Hmm. And what happens if the Board breaches s29(4)? Anyway, does a patient-iniated review suffice to overcome the lack of consequences if the Board skips its eight-week review? The MHRB thought so:
The delay continued as a result of failures by [the respondent] or his legal representatives to expedite the process of obtained the second psychiatric opinion, or to inform the Board as to progress or that the opinion was no longer required; by the treating team to monitor and inform the Board of its knowledge of [the respondent]’s progress in endeavouring to obtain the opinion; and by the Board registry staff to request regular information from each of the parties and representatives about [the respondent]’s progress in endeavouring to obtain the opinion and/or relisting the hearing before a division of the Board to consider whether a further adjournment was appropriate or the review should be finalised.

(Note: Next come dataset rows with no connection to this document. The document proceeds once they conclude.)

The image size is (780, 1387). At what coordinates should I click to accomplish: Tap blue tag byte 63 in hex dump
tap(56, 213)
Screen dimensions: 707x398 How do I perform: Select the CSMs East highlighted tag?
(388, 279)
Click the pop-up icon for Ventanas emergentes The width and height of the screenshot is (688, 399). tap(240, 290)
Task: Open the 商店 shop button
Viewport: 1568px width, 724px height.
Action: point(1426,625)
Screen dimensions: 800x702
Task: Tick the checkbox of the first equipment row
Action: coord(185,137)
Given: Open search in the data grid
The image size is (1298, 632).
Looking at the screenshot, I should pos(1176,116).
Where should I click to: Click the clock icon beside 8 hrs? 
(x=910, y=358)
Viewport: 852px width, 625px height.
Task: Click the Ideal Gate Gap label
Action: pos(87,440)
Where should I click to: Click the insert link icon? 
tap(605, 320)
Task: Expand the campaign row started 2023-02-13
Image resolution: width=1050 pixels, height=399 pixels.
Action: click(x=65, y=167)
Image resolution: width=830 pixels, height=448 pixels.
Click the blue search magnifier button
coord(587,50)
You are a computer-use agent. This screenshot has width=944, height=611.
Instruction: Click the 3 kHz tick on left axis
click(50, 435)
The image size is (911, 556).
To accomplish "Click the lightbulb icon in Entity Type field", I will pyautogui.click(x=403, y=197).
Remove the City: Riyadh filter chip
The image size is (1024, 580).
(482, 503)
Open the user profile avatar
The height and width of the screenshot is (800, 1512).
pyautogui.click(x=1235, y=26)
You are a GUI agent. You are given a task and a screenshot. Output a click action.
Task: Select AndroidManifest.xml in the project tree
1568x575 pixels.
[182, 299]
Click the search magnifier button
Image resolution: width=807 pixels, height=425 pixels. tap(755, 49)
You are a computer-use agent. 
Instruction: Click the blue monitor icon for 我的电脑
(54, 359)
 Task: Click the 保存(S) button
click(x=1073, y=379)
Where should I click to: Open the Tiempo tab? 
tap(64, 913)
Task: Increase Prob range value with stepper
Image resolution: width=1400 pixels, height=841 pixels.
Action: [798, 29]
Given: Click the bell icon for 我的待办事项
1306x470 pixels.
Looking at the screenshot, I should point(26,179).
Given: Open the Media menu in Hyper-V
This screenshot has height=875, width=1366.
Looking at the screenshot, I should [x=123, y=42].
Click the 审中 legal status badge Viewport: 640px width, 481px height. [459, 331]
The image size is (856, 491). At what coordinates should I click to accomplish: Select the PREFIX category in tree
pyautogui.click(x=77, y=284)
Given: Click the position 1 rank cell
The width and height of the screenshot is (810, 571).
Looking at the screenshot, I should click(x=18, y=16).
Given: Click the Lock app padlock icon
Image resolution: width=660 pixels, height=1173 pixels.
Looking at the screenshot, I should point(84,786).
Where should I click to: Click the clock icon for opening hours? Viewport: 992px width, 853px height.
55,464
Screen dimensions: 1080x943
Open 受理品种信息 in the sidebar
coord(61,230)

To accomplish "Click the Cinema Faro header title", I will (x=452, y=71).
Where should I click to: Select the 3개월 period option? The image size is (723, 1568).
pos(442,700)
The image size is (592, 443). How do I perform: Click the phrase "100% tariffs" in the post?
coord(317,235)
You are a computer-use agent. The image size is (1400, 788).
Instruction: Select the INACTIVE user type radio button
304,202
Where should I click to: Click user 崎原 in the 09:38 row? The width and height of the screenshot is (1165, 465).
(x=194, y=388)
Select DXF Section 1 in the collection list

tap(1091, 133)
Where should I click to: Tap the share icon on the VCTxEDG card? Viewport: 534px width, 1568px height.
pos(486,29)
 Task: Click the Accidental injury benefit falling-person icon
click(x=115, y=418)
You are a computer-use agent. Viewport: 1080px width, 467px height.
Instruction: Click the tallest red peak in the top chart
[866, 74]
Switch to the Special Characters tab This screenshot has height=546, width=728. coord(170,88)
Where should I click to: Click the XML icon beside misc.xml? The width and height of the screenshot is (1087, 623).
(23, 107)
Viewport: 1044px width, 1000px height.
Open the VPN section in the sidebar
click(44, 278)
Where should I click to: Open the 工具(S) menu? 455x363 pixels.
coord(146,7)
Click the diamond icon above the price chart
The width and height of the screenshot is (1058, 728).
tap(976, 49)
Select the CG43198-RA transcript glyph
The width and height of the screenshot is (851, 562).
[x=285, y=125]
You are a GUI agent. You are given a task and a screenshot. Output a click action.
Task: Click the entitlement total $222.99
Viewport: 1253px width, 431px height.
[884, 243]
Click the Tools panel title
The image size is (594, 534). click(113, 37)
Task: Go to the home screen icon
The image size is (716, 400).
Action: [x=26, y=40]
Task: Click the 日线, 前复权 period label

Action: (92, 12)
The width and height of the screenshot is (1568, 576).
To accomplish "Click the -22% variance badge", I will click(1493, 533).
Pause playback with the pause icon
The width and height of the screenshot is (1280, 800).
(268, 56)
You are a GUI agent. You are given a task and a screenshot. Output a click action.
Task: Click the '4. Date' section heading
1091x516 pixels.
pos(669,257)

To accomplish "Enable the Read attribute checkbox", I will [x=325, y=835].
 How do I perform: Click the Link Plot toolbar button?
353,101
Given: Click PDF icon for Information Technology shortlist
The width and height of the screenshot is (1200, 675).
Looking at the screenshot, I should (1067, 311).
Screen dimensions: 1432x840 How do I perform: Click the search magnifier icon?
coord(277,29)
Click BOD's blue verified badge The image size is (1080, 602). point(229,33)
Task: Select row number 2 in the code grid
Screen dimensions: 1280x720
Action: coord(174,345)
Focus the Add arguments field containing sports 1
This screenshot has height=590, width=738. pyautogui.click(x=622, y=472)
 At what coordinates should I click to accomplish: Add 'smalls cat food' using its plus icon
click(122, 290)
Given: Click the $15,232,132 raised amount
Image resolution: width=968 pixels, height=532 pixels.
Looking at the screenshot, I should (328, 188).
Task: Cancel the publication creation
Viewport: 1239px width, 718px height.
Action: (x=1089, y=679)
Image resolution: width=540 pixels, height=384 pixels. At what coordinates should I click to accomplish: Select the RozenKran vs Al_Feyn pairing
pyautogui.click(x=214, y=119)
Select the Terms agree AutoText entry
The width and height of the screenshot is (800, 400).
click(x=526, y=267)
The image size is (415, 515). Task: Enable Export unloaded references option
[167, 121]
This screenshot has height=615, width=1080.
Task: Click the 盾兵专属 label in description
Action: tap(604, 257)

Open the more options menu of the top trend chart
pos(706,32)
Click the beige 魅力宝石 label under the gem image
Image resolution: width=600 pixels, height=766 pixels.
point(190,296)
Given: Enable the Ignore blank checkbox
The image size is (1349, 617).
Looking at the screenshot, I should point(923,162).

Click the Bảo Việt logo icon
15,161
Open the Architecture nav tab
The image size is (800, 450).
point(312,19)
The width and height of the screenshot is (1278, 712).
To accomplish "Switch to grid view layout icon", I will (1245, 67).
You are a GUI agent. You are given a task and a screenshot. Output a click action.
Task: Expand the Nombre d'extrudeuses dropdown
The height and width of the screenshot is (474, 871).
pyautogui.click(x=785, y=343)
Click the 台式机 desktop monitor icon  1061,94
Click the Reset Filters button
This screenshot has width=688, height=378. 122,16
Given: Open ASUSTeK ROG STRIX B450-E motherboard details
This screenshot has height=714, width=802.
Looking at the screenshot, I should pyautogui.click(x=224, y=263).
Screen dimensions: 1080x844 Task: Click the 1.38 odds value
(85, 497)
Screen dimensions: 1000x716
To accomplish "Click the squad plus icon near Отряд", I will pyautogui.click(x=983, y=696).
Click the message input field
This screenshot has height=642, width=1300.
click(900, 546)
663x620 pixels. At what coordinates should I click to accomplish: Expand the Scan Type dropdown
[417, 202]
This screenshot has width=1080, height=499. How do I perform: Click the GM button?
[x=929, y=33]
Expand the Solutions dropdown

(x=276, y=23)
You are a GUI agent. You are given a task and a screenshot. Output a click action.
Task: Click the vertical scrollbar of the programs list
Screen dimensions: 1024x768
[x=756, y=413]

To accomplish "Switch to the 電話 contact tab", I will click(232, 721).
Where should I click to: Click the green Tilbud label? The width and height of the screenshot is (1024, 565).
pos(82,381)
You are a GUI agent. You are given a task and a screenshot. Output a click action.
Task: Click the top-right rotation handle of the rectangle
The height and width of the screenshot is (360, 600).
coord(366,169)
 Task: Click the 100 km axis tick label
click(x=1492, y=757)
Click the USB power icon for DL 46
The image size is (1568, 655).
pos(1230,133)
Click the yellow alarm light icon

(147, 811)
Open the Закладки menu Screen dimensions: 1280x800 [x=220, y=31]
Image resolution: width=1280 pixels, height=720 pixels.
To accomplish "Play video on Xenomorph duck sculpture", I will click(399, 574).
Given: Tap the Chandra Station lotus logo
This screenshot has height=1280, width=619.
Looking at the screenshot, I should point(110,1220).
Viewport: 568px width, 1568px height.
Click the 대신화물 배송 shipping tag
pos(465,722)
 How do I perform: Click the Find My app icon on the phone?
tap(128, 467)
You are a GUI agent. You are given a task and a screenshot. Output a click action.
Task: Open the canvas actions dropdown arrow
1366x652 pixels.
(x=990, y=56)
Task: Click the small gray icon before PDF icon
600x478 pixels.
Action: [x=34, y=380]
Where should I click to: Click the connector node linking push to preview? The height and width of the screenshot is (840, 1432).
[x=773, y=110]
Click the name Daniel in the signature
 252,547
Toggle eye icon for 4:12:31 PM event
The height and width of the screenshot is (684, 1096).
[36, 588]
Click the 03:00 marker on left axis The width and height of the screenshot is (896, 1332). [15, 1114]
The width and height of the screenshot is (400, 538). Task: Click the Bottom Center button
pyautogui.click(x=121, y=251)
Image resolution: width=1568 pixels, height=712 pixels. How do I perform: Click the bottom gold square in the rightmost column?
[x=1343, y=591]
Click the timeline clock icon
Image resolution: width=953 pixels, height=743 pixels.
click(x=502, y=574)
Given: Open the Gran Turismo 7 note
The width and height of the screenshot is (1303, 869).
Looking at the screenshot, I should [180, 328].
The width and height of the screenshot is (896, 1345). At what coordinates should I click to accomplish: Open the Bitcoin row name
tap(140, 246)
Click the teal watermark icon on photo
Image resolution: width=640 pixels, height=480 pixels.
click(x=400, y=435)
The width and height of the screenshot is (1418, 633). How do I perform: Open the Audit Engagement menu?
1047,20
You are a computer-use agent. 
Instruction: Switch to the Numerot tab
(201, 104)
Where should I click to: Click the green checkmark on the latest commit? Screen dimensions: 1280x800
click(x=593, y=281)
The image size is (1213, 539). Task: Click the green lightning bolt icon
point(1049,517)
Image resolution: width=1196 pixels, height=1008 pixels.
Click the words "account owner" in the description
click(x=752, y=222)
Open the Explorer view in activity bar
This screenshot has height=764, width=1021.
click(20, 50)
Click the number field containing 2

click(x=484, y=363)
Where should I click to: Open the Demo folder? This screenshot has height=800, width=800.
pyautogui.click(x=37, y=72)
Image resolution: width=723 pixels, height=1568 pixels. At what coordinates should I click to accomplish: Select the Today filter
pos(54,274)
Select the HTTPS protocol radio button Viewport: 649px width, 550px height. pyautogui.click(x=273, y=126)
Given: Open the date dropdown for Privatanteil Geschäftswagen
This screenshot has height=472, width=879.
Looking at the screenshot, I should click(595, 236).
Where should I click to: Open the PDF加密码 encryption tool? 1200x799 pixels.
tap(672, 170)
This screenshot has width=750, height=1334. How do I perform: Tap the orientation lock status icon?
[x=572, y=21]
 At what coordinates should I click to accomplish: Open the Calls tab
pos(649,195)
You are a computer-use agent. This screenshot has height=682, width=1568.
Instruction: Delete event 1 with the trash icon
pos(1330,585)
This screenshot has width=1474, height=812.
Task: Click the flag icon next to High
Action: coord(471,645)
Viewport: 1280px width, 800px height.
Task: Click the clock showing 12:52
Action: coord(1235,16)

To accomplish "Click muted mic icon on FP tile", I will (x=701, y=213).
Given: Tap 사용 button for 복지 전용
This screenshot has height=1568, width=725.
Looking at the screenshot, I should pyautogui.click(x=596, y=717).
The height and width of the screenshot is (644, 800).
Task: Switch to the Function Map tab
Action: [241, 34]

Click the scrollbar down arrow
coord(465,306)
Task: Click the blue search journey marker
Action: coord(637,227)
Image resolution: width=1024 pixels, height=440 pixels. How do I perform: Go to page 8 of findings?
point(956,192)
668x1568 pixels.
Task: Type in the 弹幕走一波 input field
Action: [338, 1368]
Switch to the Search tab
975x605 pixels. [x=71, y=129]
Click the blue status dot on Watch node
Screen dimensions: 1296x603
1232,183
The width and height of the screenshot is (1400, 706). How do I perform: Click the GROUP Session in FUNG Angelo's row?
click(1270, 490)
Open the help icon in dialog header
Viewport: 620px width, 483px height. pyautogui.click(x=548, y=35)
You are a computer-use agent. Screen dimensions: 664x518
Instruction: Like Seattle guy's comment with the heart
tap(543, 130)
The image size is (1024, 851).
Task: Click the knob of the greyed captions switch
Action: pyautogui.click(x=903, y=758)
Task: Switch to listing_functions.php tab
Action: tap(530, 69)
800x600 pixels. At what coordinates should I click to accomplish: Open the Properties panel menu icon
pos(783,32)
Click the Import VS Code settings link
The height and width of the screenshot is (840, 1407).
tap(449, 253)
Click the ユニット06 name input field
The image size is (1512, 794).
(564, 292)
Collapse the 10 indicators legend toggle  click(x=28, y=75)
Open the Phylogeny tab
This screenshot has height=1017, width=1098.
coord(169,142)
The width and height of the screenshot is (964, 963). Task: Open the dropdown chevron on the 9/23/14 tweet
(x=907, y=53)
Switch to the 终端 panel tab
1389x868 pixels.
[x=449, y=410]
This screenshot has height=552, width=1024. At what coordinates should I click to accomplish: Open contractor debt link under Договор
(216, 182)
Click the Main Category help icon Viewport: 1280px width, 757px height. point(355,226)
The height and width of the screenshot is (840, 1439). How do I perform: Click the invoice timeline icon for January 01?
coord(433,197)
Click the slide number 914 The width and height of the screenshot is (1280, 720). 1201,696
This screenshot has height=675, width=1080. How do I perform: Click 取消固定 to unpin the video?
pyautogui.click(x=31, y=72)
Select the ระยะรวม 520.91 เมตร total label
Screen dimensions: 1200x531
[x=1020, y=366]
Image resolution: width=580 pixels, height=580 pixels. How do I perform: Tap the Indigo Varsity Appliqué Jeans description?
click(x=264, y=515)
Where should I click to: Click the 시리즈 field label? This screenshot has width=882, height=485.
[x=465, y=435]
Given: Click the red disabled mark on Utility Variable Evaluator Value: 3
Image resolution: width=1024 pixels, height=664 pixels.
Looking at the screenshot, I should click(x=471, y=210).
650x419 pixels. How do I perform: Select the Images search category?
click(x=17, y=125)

If you ask me, this sequence of events (and there was nothing to indicate that it was unusual) demonstrates exactly why relying on the adversarial system to bring on the review process is not sufficient in this context. (I don’t know much about mental health, but it also strikes me as pretty bizarre that the blame was partly placed on the respondent!) The MHRB also observed that the ’12 month’ limit on CTOs would ensure that the review would happen eventually, but I’m dubious that (a) it would necessarily happen, given that the previous review was just skipped; and (b) that a review a year after the psychiatrist’s decision suffices to make CTOs a reasonable limit on the right against non-consensual medical treatment.
This judgment, in my view, raises a question mark about the utility of Charter s. 32 as a mechanism for self-regulation. People interpreting their own statutory powers seem to find it too tempting to simply conclude that, because they are doing their best, the powers they are exercising are compatible with human rights. (See this post for a similar ‘the law is compatible because we’re great at our job’ VCAT ruling about another section of the Mental Health Act.) I’d certainly like to see the MHRB’s interpretation of s30(4) reviewed by a body with some distance from the mental-health-treatment process like the Supreme Court. In fairness to the MHRB, though, it did recognise that it’s conduct in this case fell short of appropriate standards and that it’ll have to lift its game in light of the Charter. More on that in a later post.